- _Given request_: Pull out each line of the records that contains the word "agent", copying those lines as they appear.

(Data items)
____________

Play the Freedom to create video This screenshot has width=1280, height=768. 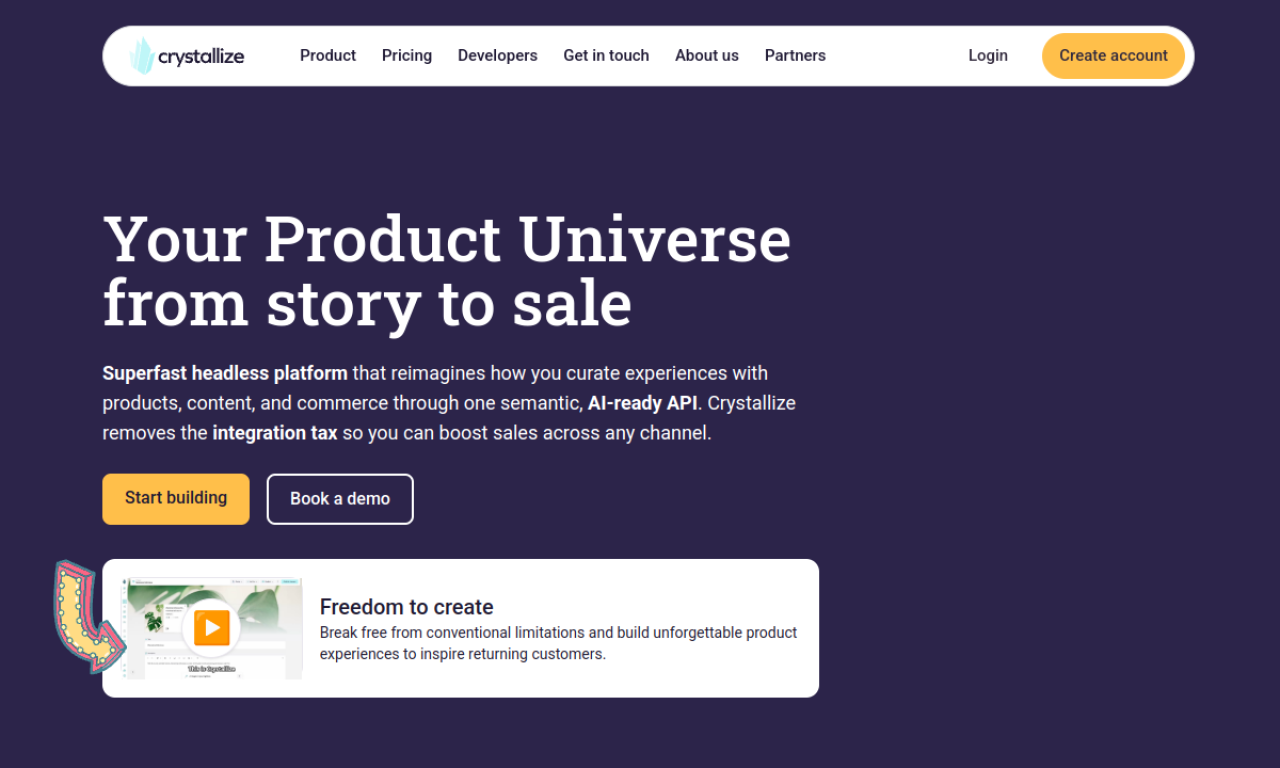tap(211, 628)
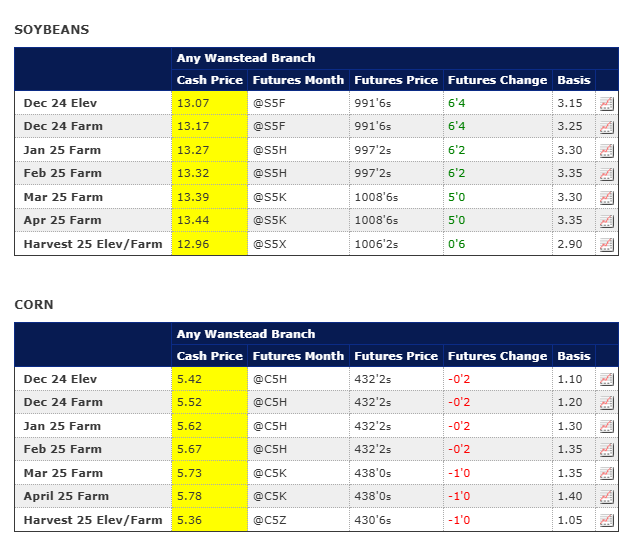638x542 pixels.
Task: Click the corn Futures Change column header
Action: click(x=497, y=356)
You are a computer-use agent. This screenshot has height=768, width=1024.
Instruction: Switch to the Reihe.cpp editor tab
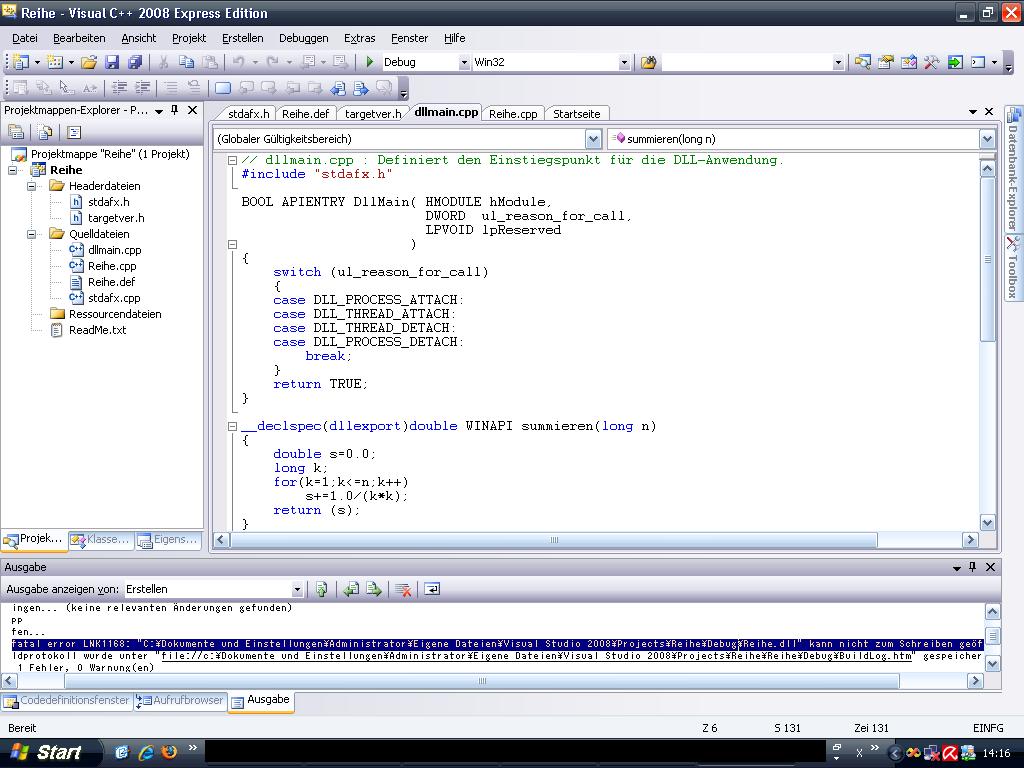513,114
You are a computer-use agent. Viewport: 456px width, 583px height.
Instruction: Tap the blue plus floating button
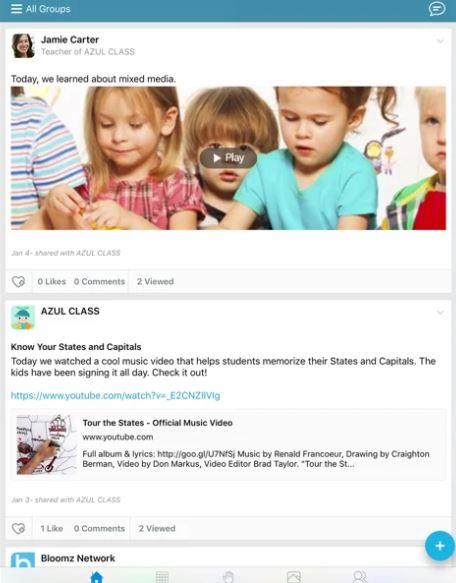[440, 546]
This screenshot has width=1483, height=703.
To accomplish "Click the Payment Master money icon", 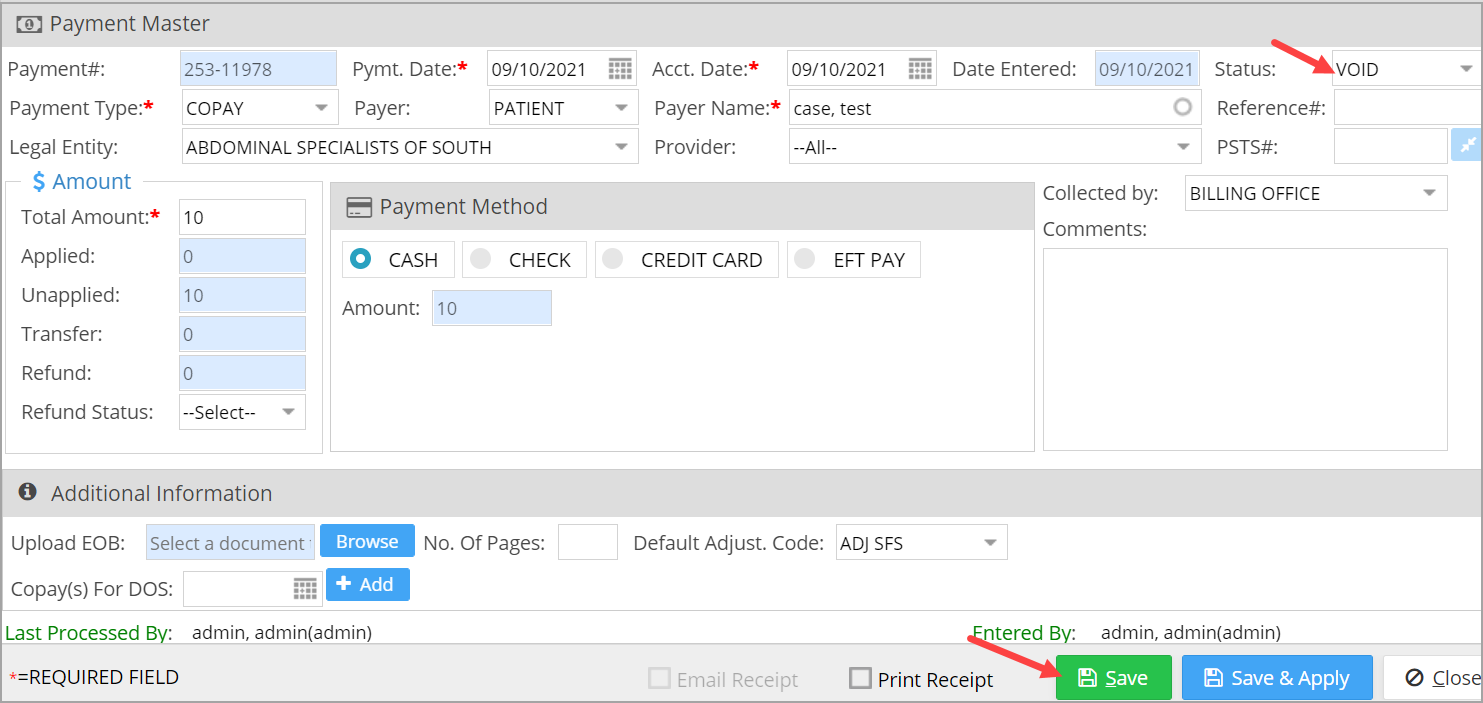I will pos(29,24).
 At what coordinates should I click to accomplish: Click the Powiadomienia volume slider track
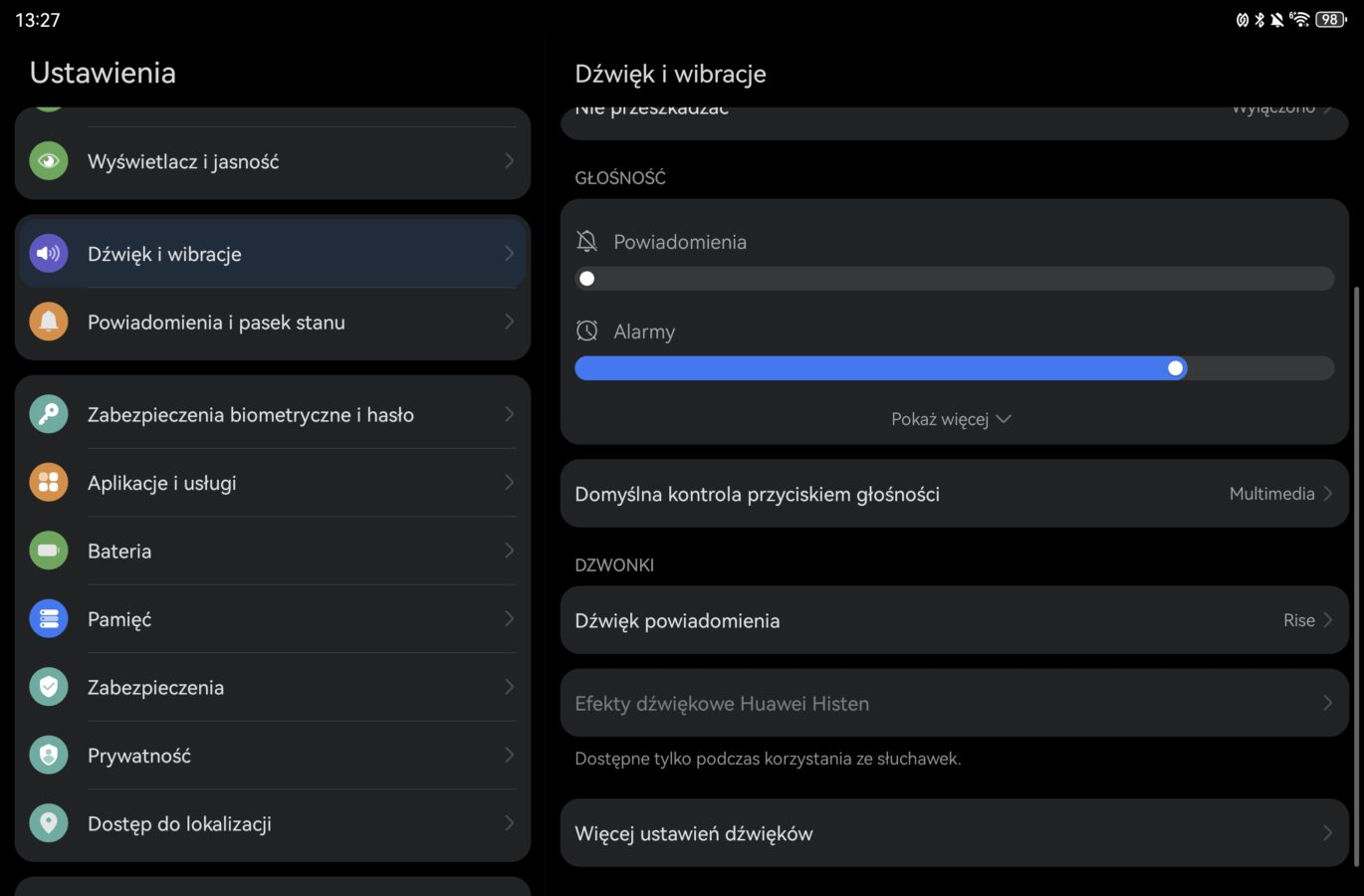click(954, 279)
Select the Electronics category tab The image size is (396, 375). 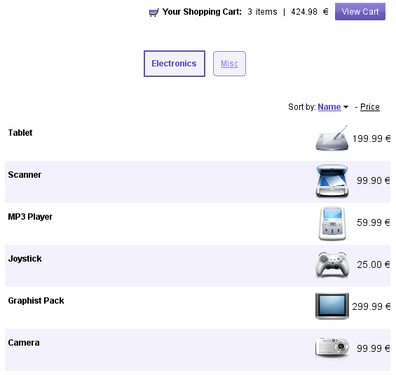click(x=174, y=63)
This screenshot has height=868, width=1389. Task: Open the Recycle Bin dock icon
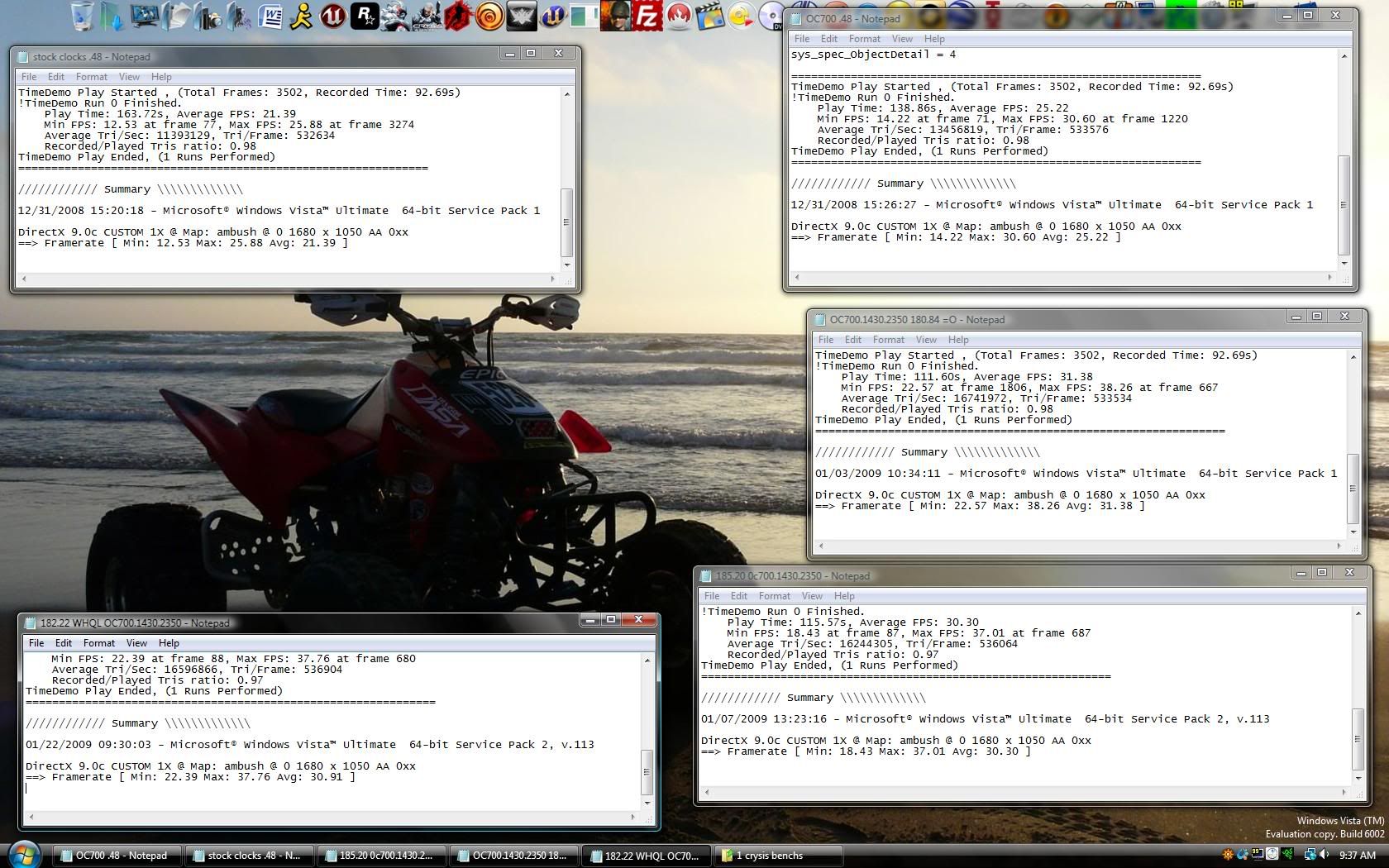[x=83, y=17]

____________

- _Result_:
You are a computer-use agent. This screenshot has height=768, width=1024.
You are a computer-use agent. Viewport: 456px width, 583px height.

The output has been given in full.